SET TASK 1 →
In the Green's Theorem thread, write out the passage from "then i plug" to "function of y.".
SET TASK 2 →
In the Green's Theorem thread, which three lines bound the triangle C?

TEXT SHOWN →
====
Question

F = (y^2 + 1)i + (x^2 + 4)j and
C : the triangle bounded by y = 0, x + y = 2, y = x.
Use Green’s Theorem to find counterclockwise circulation

Answer 1

so i think it is \[\int\limits_{0}^{2}\int\limits_{0}^{x-2} Mdy-Ndx\]

Answer 2

which is \[\int\limits_{0}^{2}\int\limits_{0}^{2-x} 2x-2y dxdy\]

Answer 3

Well
\[\oint\limits_C \vec{F} \cdot d \vec{l}=\oint\limits_C M dx + N dy =\iint\limits_D \left( \frac{\partial N}{\partial x} -\frac{\partial M}{\partial y}\right)dxdy\]
\[D: \left\{ (x,y)| y \le x \le 2-y; 0 \le y \le 1 \right\}\]

Answer 4

i understand how to set it up solving i am messin up

Answer 5

Setting up is the hard part :P Where is the evaluation giving you trouble?

Answer 6

i get 2x-2y dx dy

Answer 7

then i get X^2-2xy

Answer 8

then i plug in i get (2-x)^2 - 2(2-xy)

Answer 9

Once you integrate with x you shouldn't get a function of x back out. It should ONLY be a function of y.

Answer 10

i know but what am i doing wrong
====
SUPPLIED DATA →

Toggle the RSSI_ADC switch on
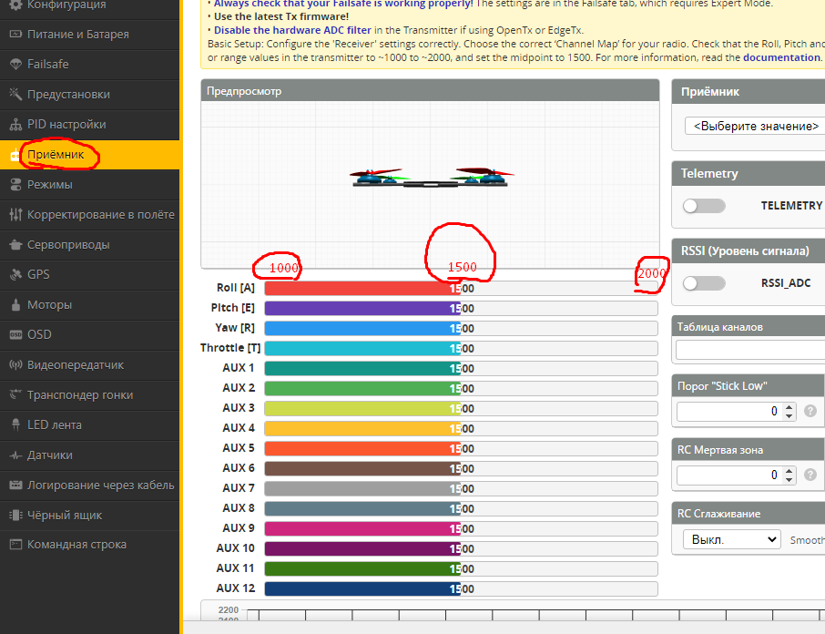 (x=704, y=283)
====
CORRECT RESPONSE 1 →
then i plug in i get (2-x)^2 - 2(2-xy)

Answer 9

Once you integrate with x you shouldn't get a function of x back out. It should ONLY be a function of y.

CORRECT RESPONSE 2 →
y = 0, x + y = 2, and y = x